Pour commencer, si vous n’avez jamais lu le livre, ni vu une seule de ses adaptations, vous découvrirez pour la première fois cette jeune femme « banale » à l’intellect et à l’honnêteté inébranlables. Jane Eyre est une jeune femme normale, pas l’une de ces héroïnes éthérées dont la littérature du XIXe siècle regorge. Jane Eyre est une jeune femme sans éclat, si ce n’est celui de son âme. Passionnée et sincère, elle apprend à réfréner sa fougue dans le très strict pensionnat de Lowood. Elle retrouvera sa joie de vivre au manoir de Thornfield-Hall, où elle est employée en tant que gouvernante de la jeune Adèle, pupille de M. Rochester.
Entre le maître des lieux et la jeune gouvernante se tisse une relation ambigüe, chargée de respect mutuel. Relation qui aboutira à un amour fusionnel et douloureux.
« Jane Eyre » est l’histoire d’une jeune femme indépendante et fidèle à ses convictions. Une femme libre et désintéressée, à une époque où la plupart de ses semblables ne pensaient qu’à trouver le meilleur parti. Le personnage de Jane Eyre fait figure de féministe en préférant renoncer à son amour et à un confort enviable plutôt que d’aller à l’encontre de ce qui lui semble juste. L’adaptation de Cary Fukunaga fait bien ressortir cet aspect du récit. Jane (incarnée par Mia Wasikowska), bien que discrète, n’hésite pas à exprimer ses idées. C’est une jeune femme instruite qui se soucie peu de plaire tant qu’elle reste fidèle à elle-même.
Certains ont évoqué une esthétique gothique présente dans l’adaptation de Cary Fukunaga, ce n’est pas tant du gothisme qu’une réconciliation avec l’aspect profondément romantique (au sens premier du terme) de l'œuvre originale écrite par Charlotte Brontë. La nature y est omniprésente, tour à tour apaisante, inquiétante voire hostile. Les paysages sont sublimes, les plans de lande déserte sont saisissants et participent à créer chez le spectateur une empathie avec le personnage principal. Cette empathie est amplifiée par le choix narratif de l’équipe du film. En effet, le film est déconstruit et fonctionne par flashback, il nous présente d’abord Jane fuyant, éperdue, courant dans les landes désolées. Le film s’ouvre sur la détresse de l’héroïne, avant de dérouler le fil de sa vie, jusqu’à sa fuite.

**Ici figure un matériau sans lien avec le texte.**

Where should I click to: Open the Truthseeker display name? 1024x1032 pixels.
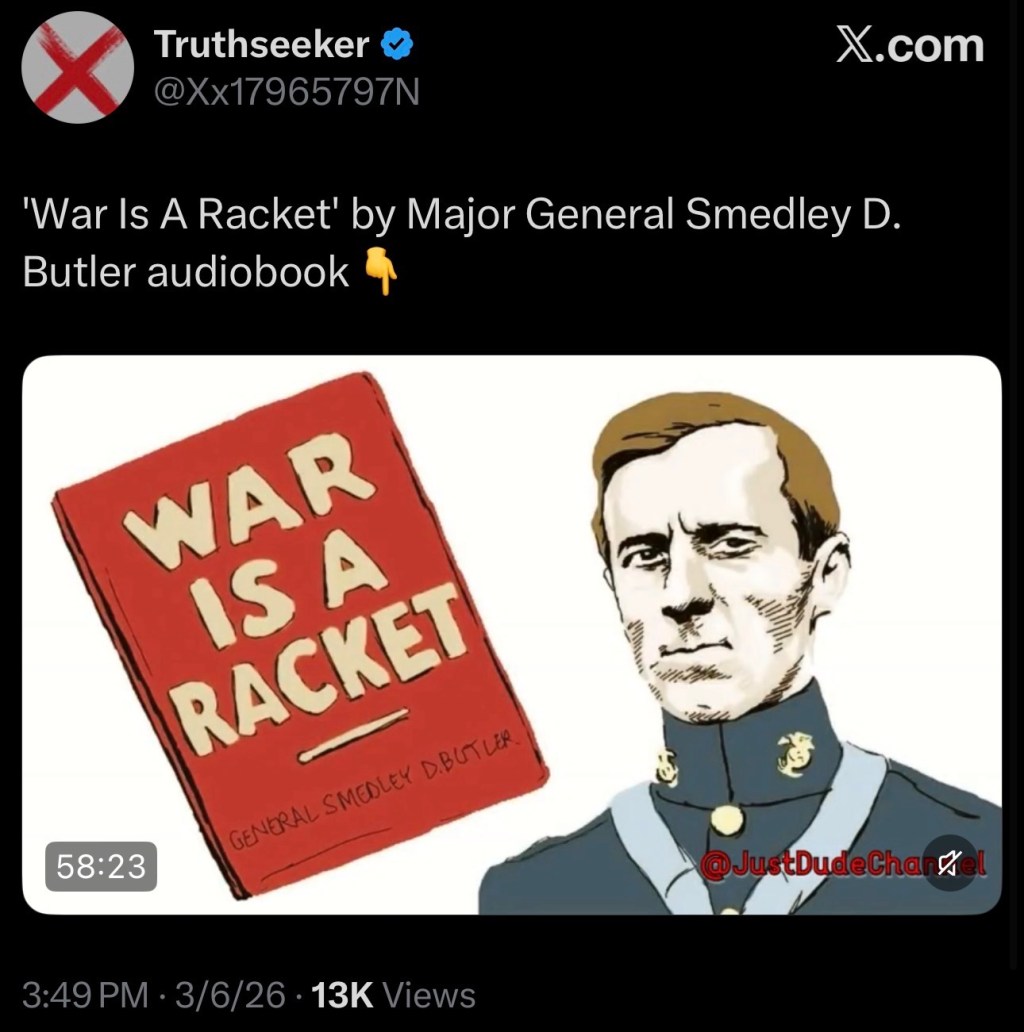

En revanche, alors que le personnage originel de Rochester incarne le parfait héros romantique, torturé, sombre, cynique, la version de Cary Fukunaga n’a absolument pas creusé cet aspect du personnage. Incarné par Michael Fassbender, Rochester y est un dandy assez lunatique, mais peu profond. La relation qui lie Jane Eyre à son employeur est trop facile, trop rapide, la puissance de leur attachement n’apparait que dans une seule scène, époustouflante heureusement. Mia Wasikowska et Michael Fassbender y sont transfigurés, leur jeu est d’une intensité rare qu’on aurait aimé trouver plus tôt dans le film.
Comme la plupart des autres adaptations de « Jane Eyre », la version de Cary Fukunaga est émouvante et fera rêver, voire même pleurer, les plus romantiques d’entre nous. Mais je crains que le mérite n’en revienne davantage à la grandeur de l’œuvre littéraire, qu’à la maîtrise de l’équipe du film, même si cette dernière nous livre une version honorable du roman culte de Charlotte Brontë.
Mia Wasikowska y est profondément touchante, parfaite en Jane. Sous ses airs fragiles et modestes, elle respire la force et la sincérité.
Les fans de Michael Fassbender apprécieront peut-être de le découvrir pour une fois, dans le rôle d’un homme amoureux. Les vrais cinéphiles en revanche seront certainement déçus de sa prestation, qui ne semble pas à la hauteur de son talent.
Néanmoins, si vous aimez les grands sentiments chargés de panache, les héroïnes pudiques mais passionnées, « Jane Eyre » est un film fait pour vous. Même si Cary Fukunaga et son équipe n’ont pas à rougir de leur travail, ce n’est pas la meilleure adaptation du roman, mais c’est assurément la plus belle visuellement, et la plus glamour en ce qui concerne le casting.